Sobre quando vai acontecer? "Talvez daqui a uma hora. Talvez amanhã. Quem sabe? Na verdade, descobrimos grande parte do K-pop através dos nossos fãs e estamos muito entusiasmados com a possibilidade de uma colaboração. Talvez amanhã ou na próxima semana. Estamos prontos", diz-nos Jeong Heyoon.

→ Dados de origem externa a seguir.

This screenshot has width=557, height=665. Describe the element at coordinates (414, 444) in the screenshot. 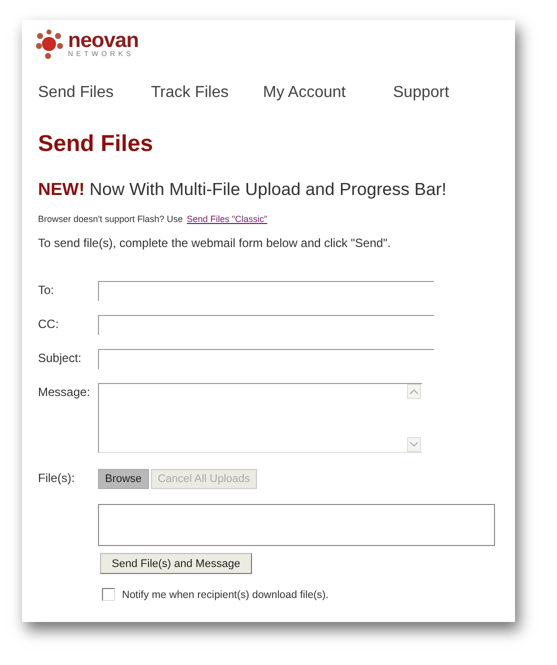

I see `scroll-down-icon` at that location.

A bandeira ao peito que aproxima a casa que está longe
De cada vez que os Now United sobem aos palcos ou se preparam para gravar um vídeo novo, a bandeira dos respetivos países que representam está ao peito. Ajuda a identificar quem é quem, é certo, mas talvez tenha ainda outro significado: o de trazer para perto a casa que está longe.
Os jovens, sempre alegres e extrovertidos, acusam alguma tristeza e baixam as cabeças quando o assunto é falar de casa.
"Estar longe da família e dos amigos durante tanto tempo... é um desafio. Todos temos saudades dos nossos amigos, namorados e namoradas. Mas este é um sacrifício que assumimos e que fazemos juntos. Ajudamo-nos mutuamente sempre que as saudades batem com mais força", diz o americano Noah Urrea.
Jeong Heyoon, a vocalista coreana, toma a palavra para reforçar o "orgulho" que sente de cada um dos membros por aquilo que, nas suas palavras, foi o encontrar de uma forma de "crescer, fazer parte desta indústria e enfrentar algumas das situações mais duras que a vida tem para oferecer". Sempre em conjunto. A cada palavra que lhe sai, a voz soa frágil, mas os colegas retribuem com o um aceno de cabeça, outros dão as mãos.
"Acho que os Now United são o exemplo daquilo que o mundo pode ser se todos se juntarem e deixarem os preconceitos de lado. Não há motivo nenhum por que ninguém possa abraçar o outro. Podemos todos amar-nos e aceitarmo-nos independentemente das nossas diferenças", diz Lamar.
A conversa com o grupo termina, mas eles continuam juntos e de mãos dadas. Afinal, é difícil separar quem faz da união mote. Eventualmente afastam-se, mas apenas porque chegou mais uma fã que venceu a timidez e decidiu pedir um autógrafos.
Eles sorriem e falam com ela, como se fossem família. Estão habituados. Nasceram para isto.